Sur l’exécution provisoire
Il est rappelé que les ordonnances de référé sont de plein droit exécutoires à titre provisoire en vertu des dispositions de l’article 514 du code de procédure civile.
PAR CES MOTIFS
Nous, juge des contentieux de la protection statuant en référé, par ordonnance réputée contradictoire et en premier ressort, mise à disposition au greffe :
DECLARONS l’action de Monsieur [N] [S] et Madame [C] [J] épouse [S] recevable ;
CONSTATONS que les conditions d’acquisition de la clause résolutoire figurant au bail conclu le 24 juin 2020 entre Monsieur [R] [I] et Madame [V] [I] et Monsieur [N] [S] et Madame [C] [J] épouse [S] concernant l’appartement à usage d’habitation situé [Adresse 8], sont réunies au 21 janvier 2024 ;
CONDAMNONS solidairement Monsieur [R] [I] et Madame [V] [I] à verser à Monsieur [N] [S] et Madame [C] [J] épouse [S] la somme de 4913,19 euros à titre provisionnel, correspondant au montant des loyers et charges impayés au 2 septembre 2024, mois de septembre 2024 inclus, avec les intérêts au taux légal à compter du commandement de payer sur la somme de 2294,67 Euros et à compter de la présente décision pour le surplus.

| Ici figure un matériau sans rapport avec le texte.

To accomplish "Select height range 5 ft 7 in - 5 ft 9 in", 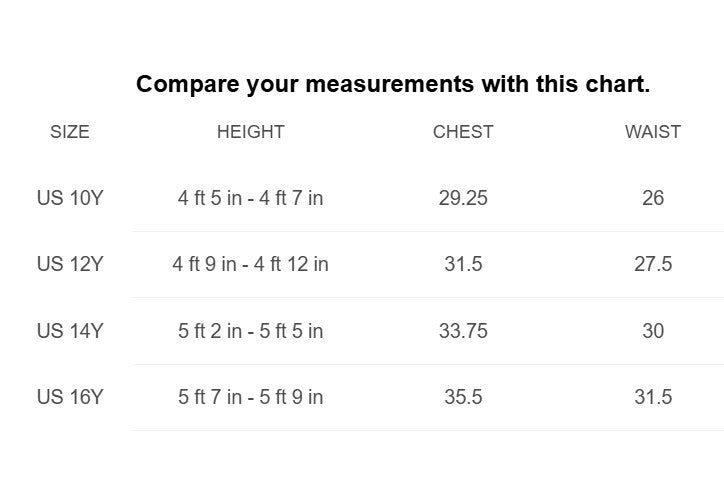I will click(250, 397).
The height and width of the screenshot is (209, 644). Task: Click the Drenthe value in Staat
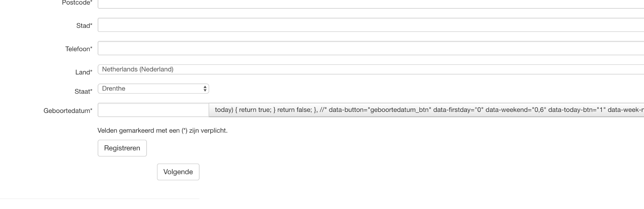click(x=114, y=89)
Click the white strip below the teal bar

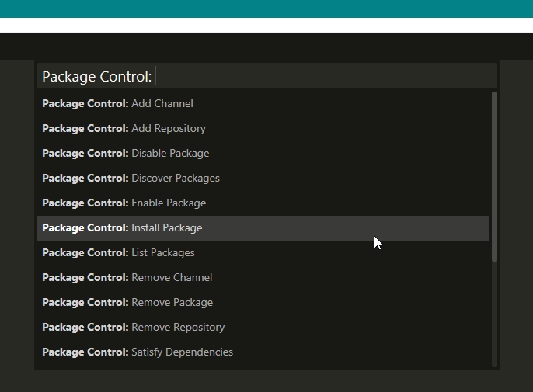click(267, 25)
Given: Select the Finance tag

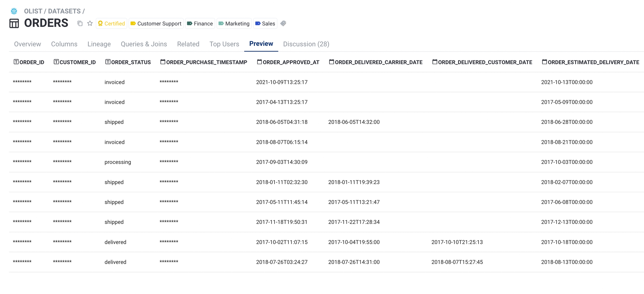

AUTORISONS Monsieur [R] [I] et Madame [V] [I] à s’acquitter de cette somme, en sus du loyer et des charges courants, en 33 mensualités de 148,88 euros chacune le 05 de chaque mois et pour la première fois le 05 du mois suivant la signification de la présente ordonnance, la dernière mensualité soldera la dette en principal et intérêts ;
SUSPENDONS les effets de la clause résolutoire pendant l’exécution des délais accordés ;
DISONS que si les délais accordés sont entièrement respectés, la clause résolutoire sera réputée n’avoir jamais été acquise et le bail sera réputé n'avoir jamais été résilié ;
DISONS, en revanche, à défaut de paiement par les époux [I] d’une seule mensualité, sept jours après l'envoi d'une mise en demeure par lettre recommandée avec avis de réception (que cette mensualité soit due au titre du loyer et des charges courants ou de l’arriéré) :
que la clause résolutoire retrouvera ses entiers effets et le bail sera résilié,
que le solde de la dette deviendra immédiatement exigible,
qu’à défaut pour Monsieur [R] [I] et Madame [V] [I] d’avoir volontairement libéré les lieux et restitué les clefs dans les deux mois après la signification d’un commandement de quitter les lieux, Monsieur [N] [S] et Madame [C] [J] épouse [S] pourront faire procéder à leur expulsion ainsi qu’à celle de tous les occupants de leur chef, y compris le cas échéant avec le concours d’un serrurier et de la force publique,
que Monsieur [R] [I] et Madame [V] [I] seront tenus au paiement, à compter du 22 janvier 2024, d'une indemnité d'occupation payable au plus tard le 30 de chaque mois et fixée, par provision, au montant des loyers qui auraient été dus en cas de non-résiliation du bail augmenté des charges, et ce jusqu'à complète libération des lieux, et l’y CONDAMNONS éventuellement en tant que de besoin,
que le sort des meubles et objets mobiliers présents dans le logement lors de l’expulsion sera régi par les dispositions de l’article L 433-1 du code des procédures civiles d’exécution,
DÉBOUTONS Monsieur [R] [I] et Madame [V] [I] de leur demande de consignation des loyers ;
CONDAMNONS in solidum Monsieur [R] [I] et Madame [V] [I] à payer à Monsieur [N] [S] et Madame [C] [J] épouse [S] la somme de 800 euros au titre de l’article 700 du code de procédure civile ;
CONDAMNONS in solidum Monsieur [R] [I] et Madame [V] [I] aux entiers dépens de l'instance en application des dispositions de l’article 696 du code de procédure civile, qui comprendront notamment le coût du commandement de payer, de l’assignation en référé et de sa notification à la préfecture ;
RAPPELONS que les ordonnances de référé sont exécutoires de plein droit à titre provisoire.